President Biden’s call in March for Congress to pass legislation to hold executives responsible for the collapse of Silicon Valley Bank and Signature Bank didn’t fall on deaf ears.
Several bipartisan groups of lawmakers immediately looked into legislation and one group, led by an unlikely partnership between Sen. Elizabeth Warren (D-Mass.) and Josh Hawley (R-Mo.), introduced a bill that would do what Biden called for: give FDIC explicit tools to claw back pay from executives of failed banks.
But the bill, along with any others that come out of the process, faces a tricky political environment.
“However well-intentioned, current legislative proposals have a snowball’s chance in hell of actually being adopted,” Michele Alt of Klaros Group said in a Politico report.
If true, that leaves it up to regulators, in the near term at least, to use their limited authority to force executives to give back some of their pay.
Existing authority
Both the Securities and Exchange Commission and the FDIC have clawback authority.
The SEC in late January finalized rules that require companies, in the event of a restatement of their financials, to go after any executive pay that was based on misstated figures.
The clawbacks would be required even if the restatement stems from a mistake and not wrongdoing, as previously required.
“Occasionally the numbers the companies reported as the basis of compensation aren’t accurate,” SEC Chair Gary Gensler has said. “In these cases, companies may have to go back and revise or restate prior financial reporting. As a result, an executive may have been paid for meeting certain milestones that the company didn’t, in fact, hit.”
But it’s listing exchanges, not the SEC, that are key to enforcement.
In its rule, the SEC calls on the New York Stock Exchange and Nasdaq, among other indexes, to write policies requiring their listed companies to include a clawback process in their financial reports or else face delisting.
“Working with the exchanges, we have the opportunity to fulfill … Congress’s intention to prevent executives from keeping compensation received based on misstated financials,” Gensler has said.
That means companies are unlikely to be subject to the requirement until November, when the indexes are supposed to have their policies in place to comply with the SEC rule.
Even if the indexes’ policies were already in place, it’s not clear Greg Becker, SVB’s CEO until he resigned April 18, and Joe DePaolo, former Signature Bank CEO, would be subject to enforcement.
That’s because neither bank made a restatement — neither a material, “Large R” restatement involving multiple reporting periods, or a “small r” restatement involving just the latest reporting period — to trigger a clawback, according to an analysis by Audit Analytics that was reported by Bloomberg Law.
With no restatement, the SEC rule has no teeth for going after the money.
“The SEC language is compulsory,” Amy Schuh of Morgan Lewis told Legal Dive, but it only applies if “it’s a capital-R material restatement or a little-r non-material restatement of your financials.”
FDIC authority
The Federal Deposit Insurance Corporation has the ability to go after clawbacks as well, but it also faces constraints.
For big, systemically important banks that collapse, the FDIC can pursue executive pay as one component of what’s known as an orderly liquidation authority (OLA) process under the Dodd-Frank Act.
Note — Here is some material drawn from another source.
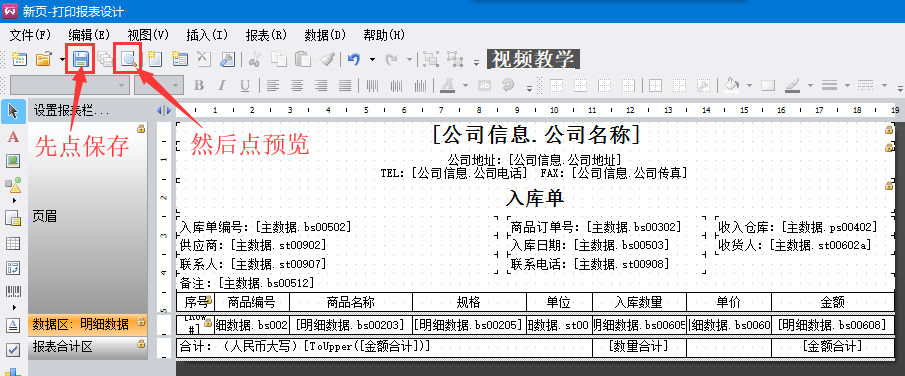
Task: Open the fill color bucket dropdown arrow
Action: 749,85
But that process is intended for a worst-case scenario in which the broader financial system, as in the 2008 financial crisis, is at risk.
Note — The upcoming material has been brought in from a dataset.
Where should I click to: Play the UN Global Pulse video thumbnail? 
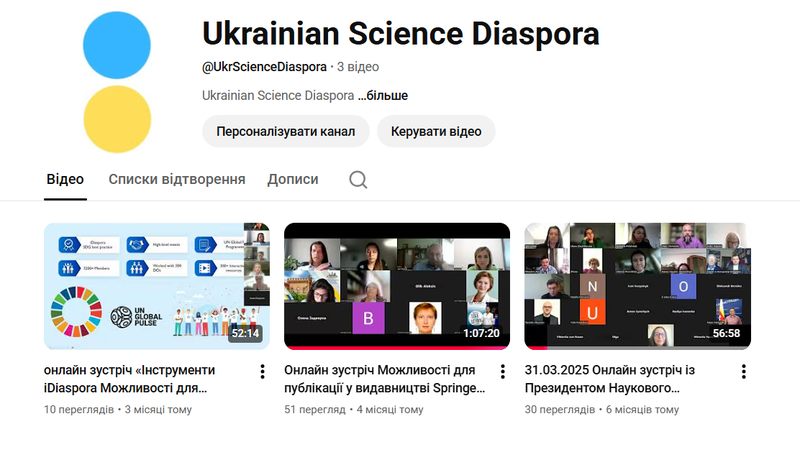pyautogui.click(x=156, y=285)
A more realistic approach is the authority the FDIC has as the receiver of a failed bank, as in the case of SVB and Signature Bank, to recoup pay if it finds after an investigation there’s been executive misconduct.
“The FDIC has a lot of powers in a receivership,” Paul Kupiec, a senior fellow at the American Enterprise Institute and former FDIC official, said in the Bloomberg Law report.
The FDIC is undertaking an investigation of SVB, but it could be a while before it’s completed and whether it will find wrongdoing as a result is unclear.
“These investigations are still in the early stages,” the agency’s vice chair Travis Hill said at a Bipartisan Policy Center forum on April 12.
Failed Bank Executives Clawback Act
The bill introduced by Warren and Hawley, with Sen. Catherine Cortez Masto (D-Nev.) and Mike Braun (R-Ind.) as co-sponsors, would tackle the problem by giving the FDIC three new authorities.
It would 1) authorize the FDIC to claw back from bank executives all or part of their compensation from the five years preceding the bank’s insolvency, 2) extend the agency’s OLA clawback authority to any bank entered into FDIC receivership, not just those in the OLA process, and 3) put a failed bank’s holding company on notice that it should help replenish the FDIC’s coffers after it uses its fund to shore up the bank, something that wouldn’t make SVB’s parent company happy since it’s trying to wrest control of its money from the FDIC.
Given political uncertainties, though, those provisions aren’t likely to make it into law anytime soon. That means the most likely scenario under which bank executives face having to give pay back will come after the FDIC completes its review, assuming it finds the executives liable for wrongdoing.